→ DIRECTIVE 1
Using the page on the song "Darklands," answer each question in one line, marking the answers (a), (b), (c):
(a) On which chart did the single reach number 23?
(b) Which track was the B-side?
(c) Under what title were the 10-inch and CD editions issued?
→ DIRECTIVE 2
For each statement, state whether the page on the song "Darklands" supports it (yes or no), and quote the words from the page that decide it:
(a) Blanco y Negro Records released the single in October 1987.
(b) The single peaked at number 33 on the UK Singles Chart.
(c) "Darklands" was the album's second single.
→ DIRECTIVE 3
Write a continuation of the page on the song "Darklands," starting right after its final sentence.

→ DOCUMENT PASSAGE
============
Single by the Jesus and Mary Chain

from the album Darklands
- B-side: "Rider"
- Released: 26 October 1987
- Length: 5:23
- Label: Blanco y Negro
- Songwriters: Jim Reid, William Reid
- Producers: William Reid, Bill Price

The Jesus and Mary Chain singles chronology
| "Happy When It Rains" (1987) | "Darklands" (1987) | "Sidewalking" (1988) |

12-inch cover

= Darklands (song) =

1987 single by the Jesus and Mary Chain

"Darklands" is a song by Scottish rock band the Jesus & Mary Chain and the third single from their album of the same name. The single was released in October 1987 by Blanco y Negro Records on 7-inch vinyl, 10-inch vinyl, 12-inch vinyl and as a CD single. The 10-inch and the CD were entitled Darklands E.P.

The single reached number 33 on the UK Singles Chart and number 23 on the Irish Singles Chart. William Reid was the producer for all the tracks with Bill Price co-producing "Darklands" and John Loder co-producing "Rider", "On the Wall (Porta Studio Demo)", "Here It Comes Again" and "Surfin' U.S.A. (April out-take)".

==Track listings==
All tracks were written by Jim Reid and William Reid except where noted.
============
→ RAW DATA
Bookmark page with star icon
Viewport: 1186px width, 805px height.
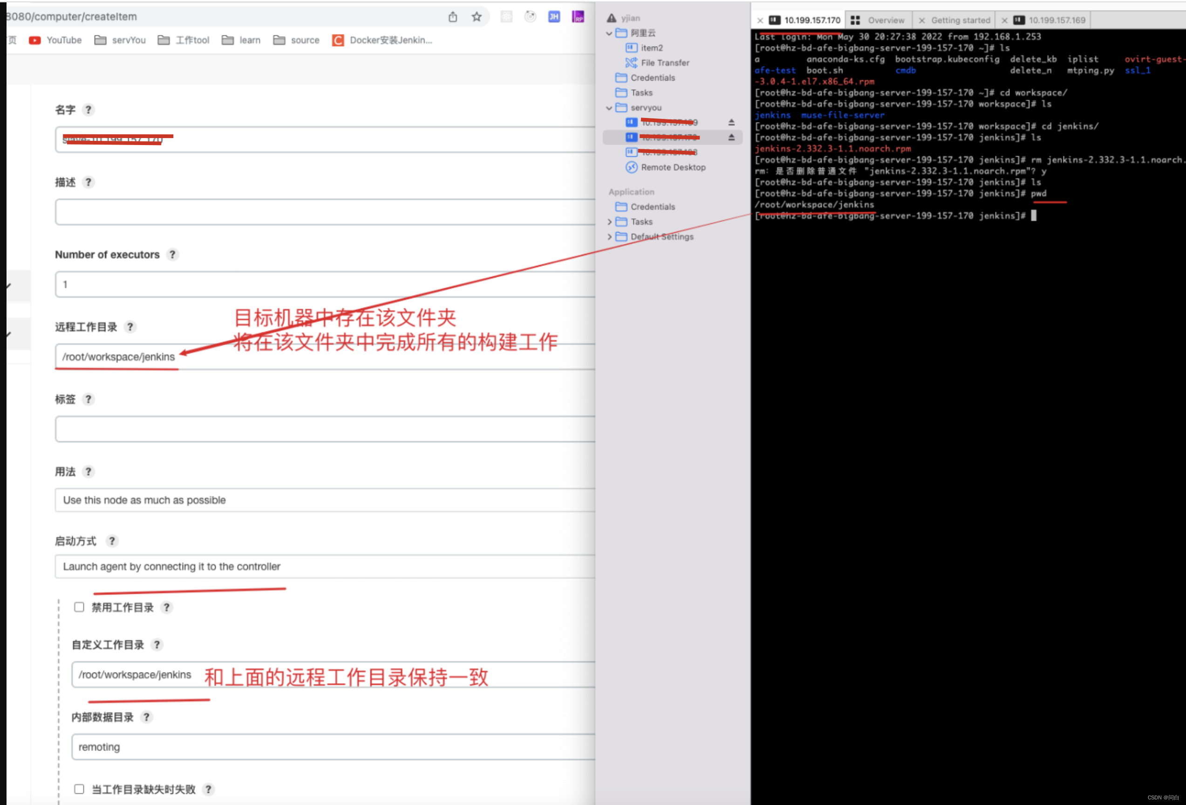point(476,17)
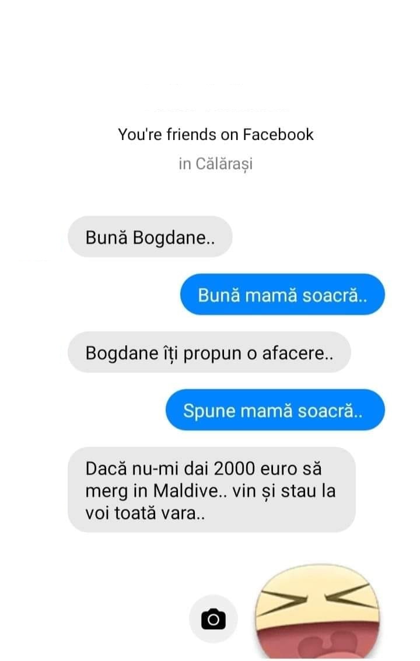Open the camera icon
Screen dimensions: 420x661
point(214,619)
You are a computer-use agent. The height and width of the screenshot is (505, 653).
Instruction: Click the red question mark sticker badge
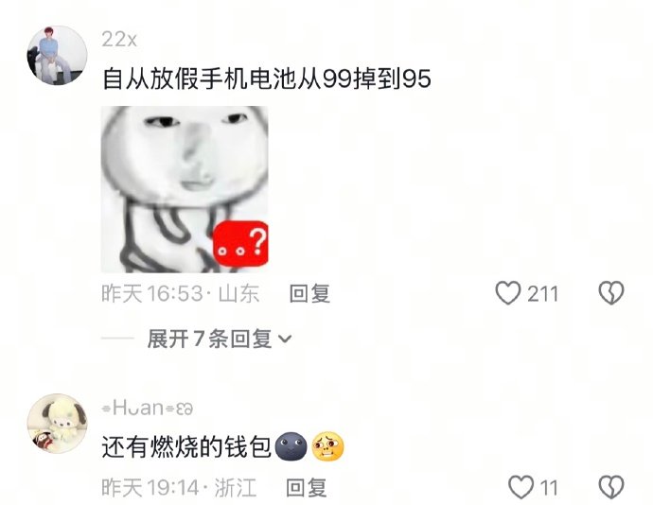coord(240,244)
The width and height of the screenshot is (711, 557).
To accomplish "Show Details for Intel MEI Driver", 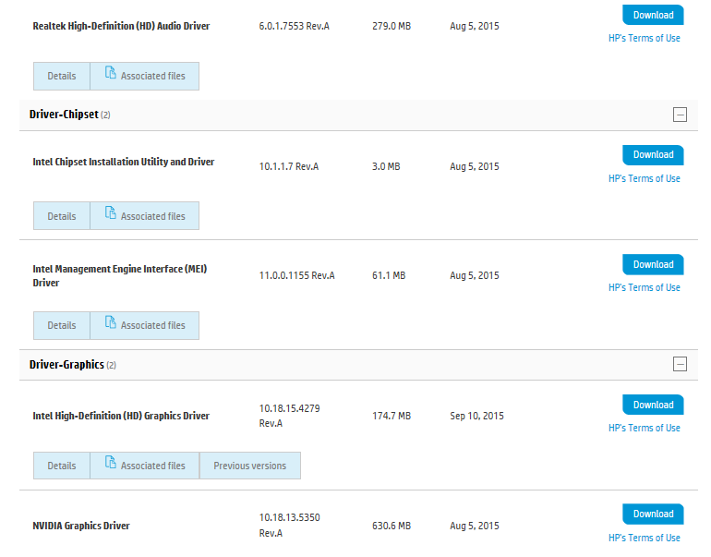I will (x=62, y=325).
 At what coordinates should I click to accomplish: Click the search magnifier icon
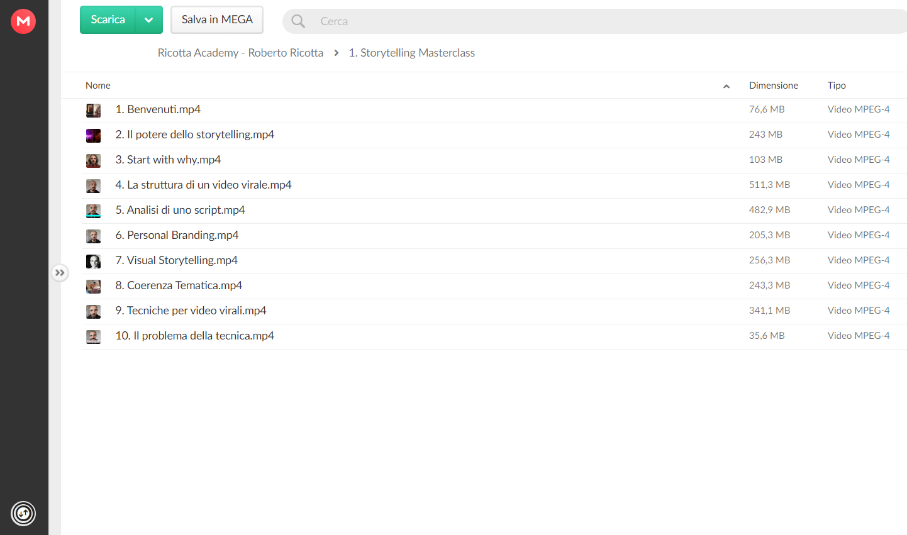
============
→ TASK OUTPUT 1
(a) The Irish Singles Chart.
(b) "Rider."
(c) Darklands E.P.

→ TASK OUTPUT 2
(a) Yes. "The single was released in October 1987 by Blanco y Negro Records"
(b) Yes. "The single reached number 33 on the UK Singles Chart"
(c) No. "the third single from their album of the same name"

→ TASK OUTPUT 3
7-inch single
1. "Darklands"
2. "Rider"
3. "On the Wall" (Porta Studio demo)

12-inch single
1. "Darklands"
2. "Rider"
3. "Surfin' U.S.A." (April out-take) (Chuck Berry, Brian Wilson)
4. "On the Wall" (Porta Studio demo)

10-inch and CD EP
1. "Darklands" – 5:23
2. "Rider" – 2:10
3. "Here It Comes Again" – 2:30
4. "On the Wall" (Porta Studio demo) – 3:39

==Personnel==
The Jesus and Mary Chain
- Jim Reid – vocals, guitar
- William Reid – vocals, guitar, producer

Additional personnel
- Bill Price – producer ("Darklands")
- John Loder – producer ("Rider", "Here It Comes Again")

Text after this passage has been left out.